*What is required*
Every record below needs to be written out exactly, apart from the pictures.

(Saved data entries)
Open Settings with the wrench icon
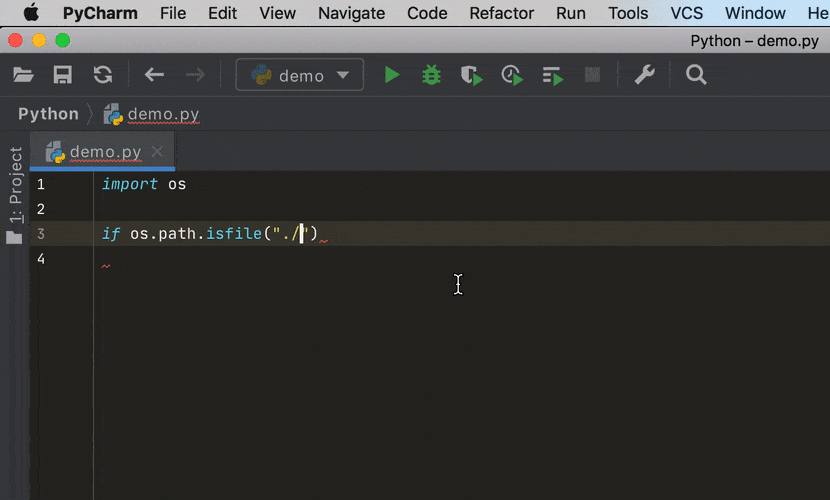The width and height of the screenshot is (830, 500). [x=644, y=75]
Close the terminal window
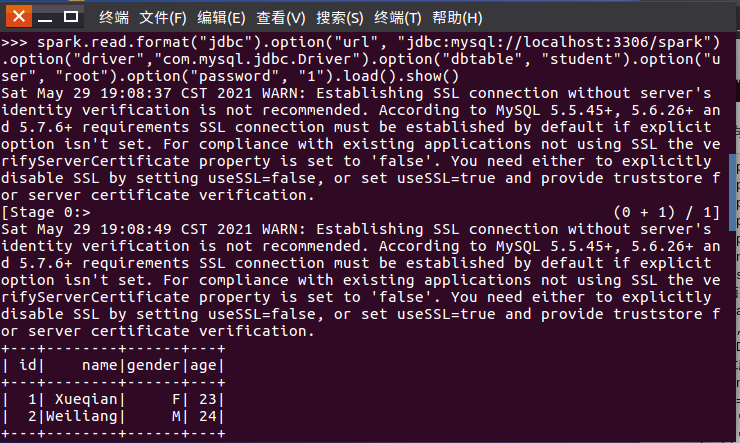The width and height of the screenshot is (740, 443). point(19,17)
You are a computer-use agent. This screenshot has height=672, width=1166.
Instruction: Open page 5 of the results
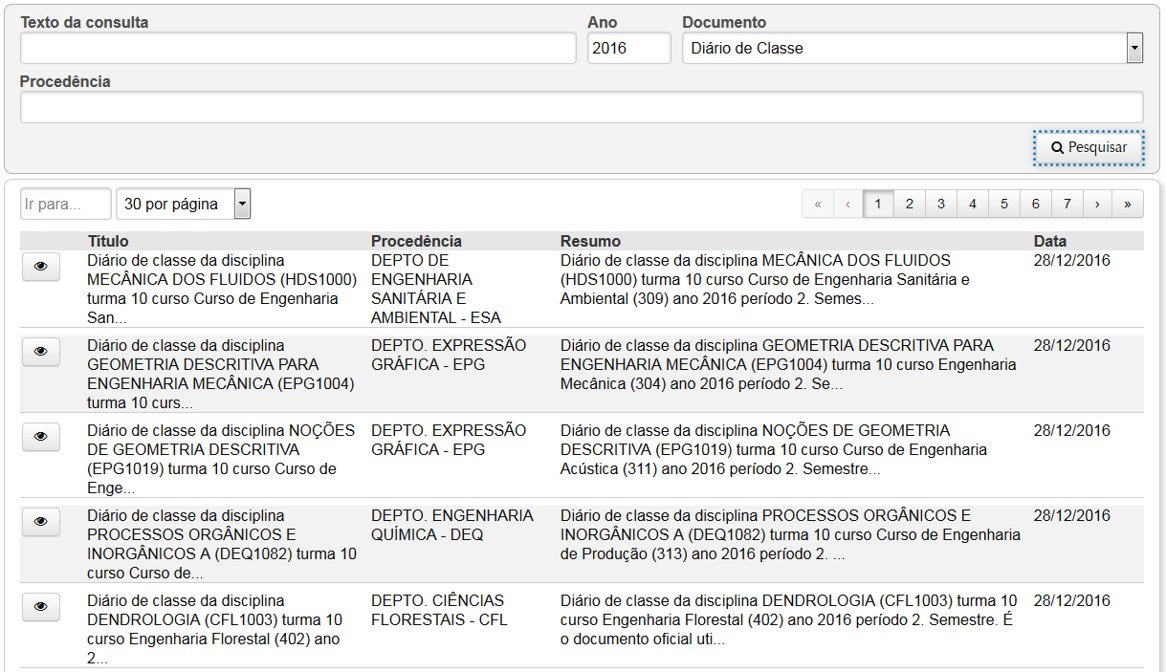pos(1004,203)
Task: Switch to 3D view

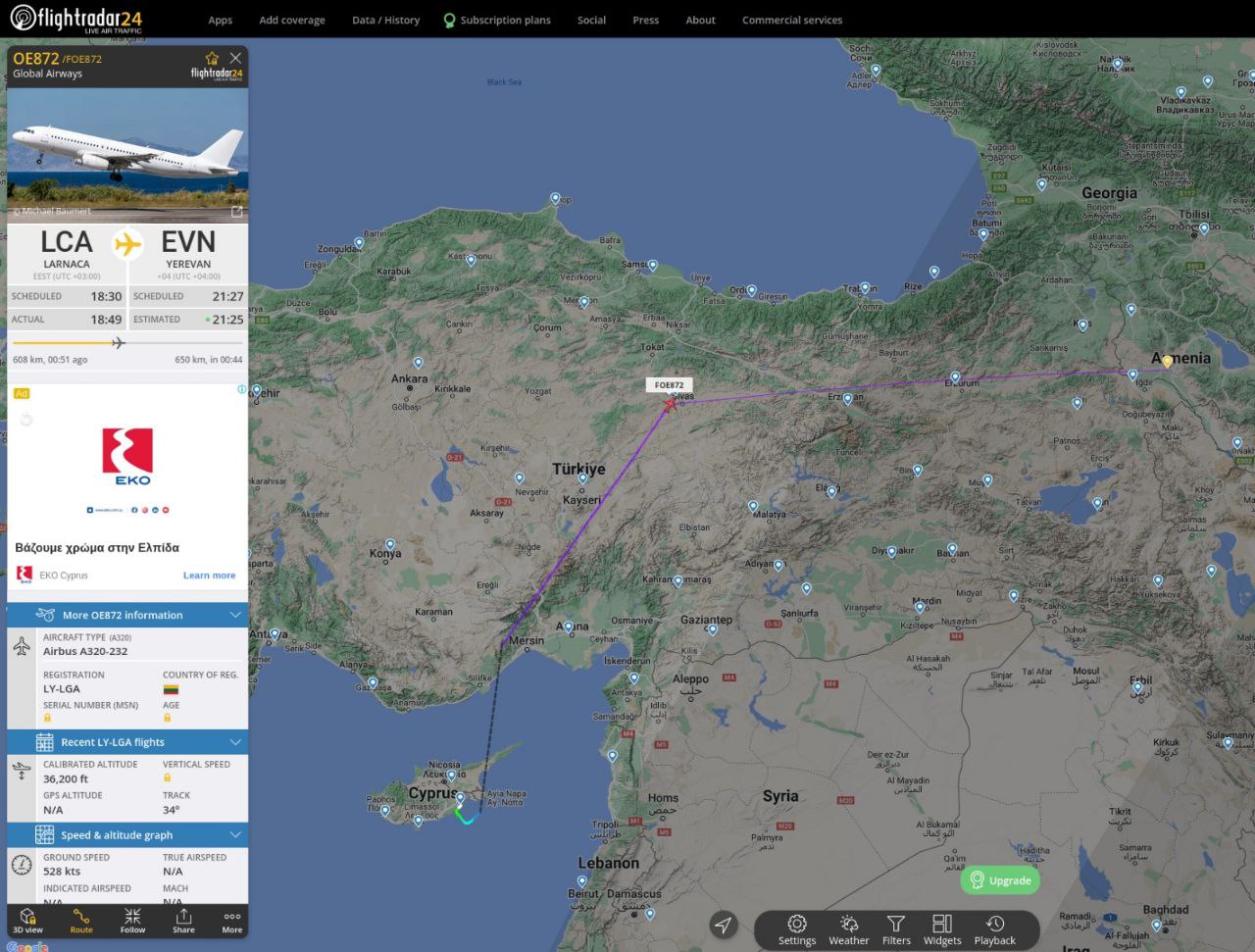Action: (x=27, y=920)
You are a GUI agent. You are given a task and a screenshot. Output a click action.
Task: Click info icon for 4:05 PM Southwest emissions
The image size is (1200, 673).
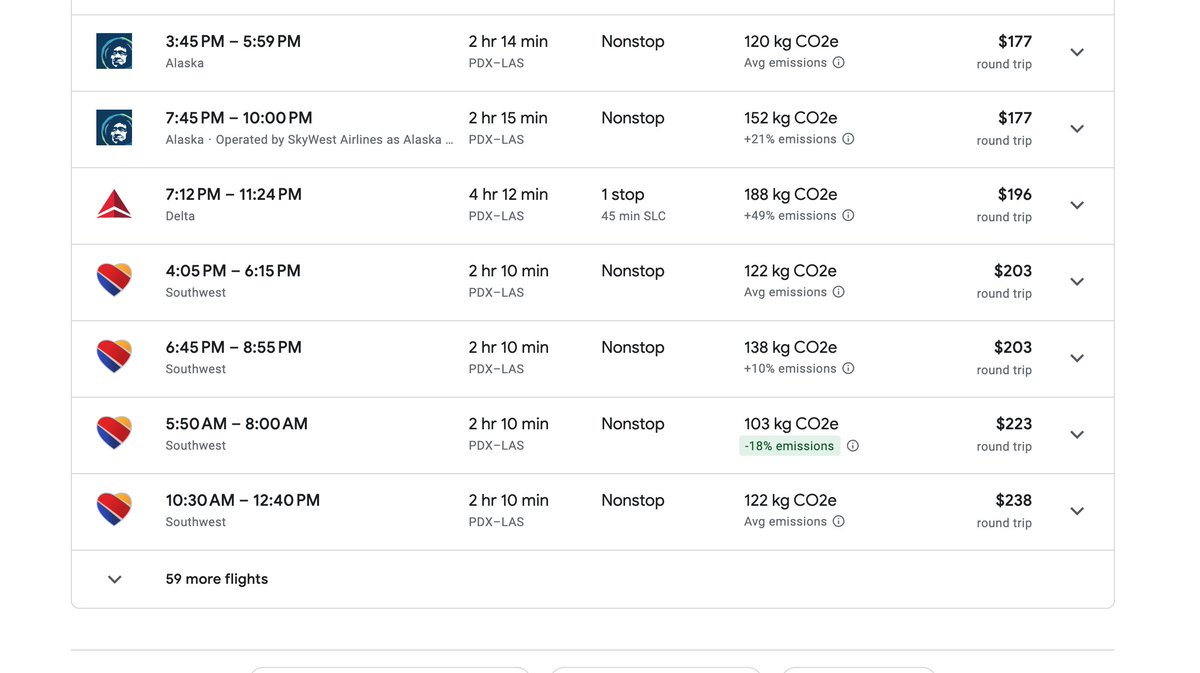point(839,292)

*Solution to this problem*
Open Settings with the wrench icon
The width and height of the screenshot is (830, 500). [x=644, y=75]
Close the terminal window
The width and height of the screenshot is (740, 443). point(19,17)
You are a computer-use agent. This screenshot has height=672, width=1166.
Instruction: Open page 5 of the results
pos(1004,203)
Task: Switch to 3D view

Action: (x=27, y=920)
You are a GUI agent. You are given a task and a screenshot. Output a click action.
Task: Click info icon for 4:05 PM Southwest emissions
The image size is (1200, 673).
point(839,292)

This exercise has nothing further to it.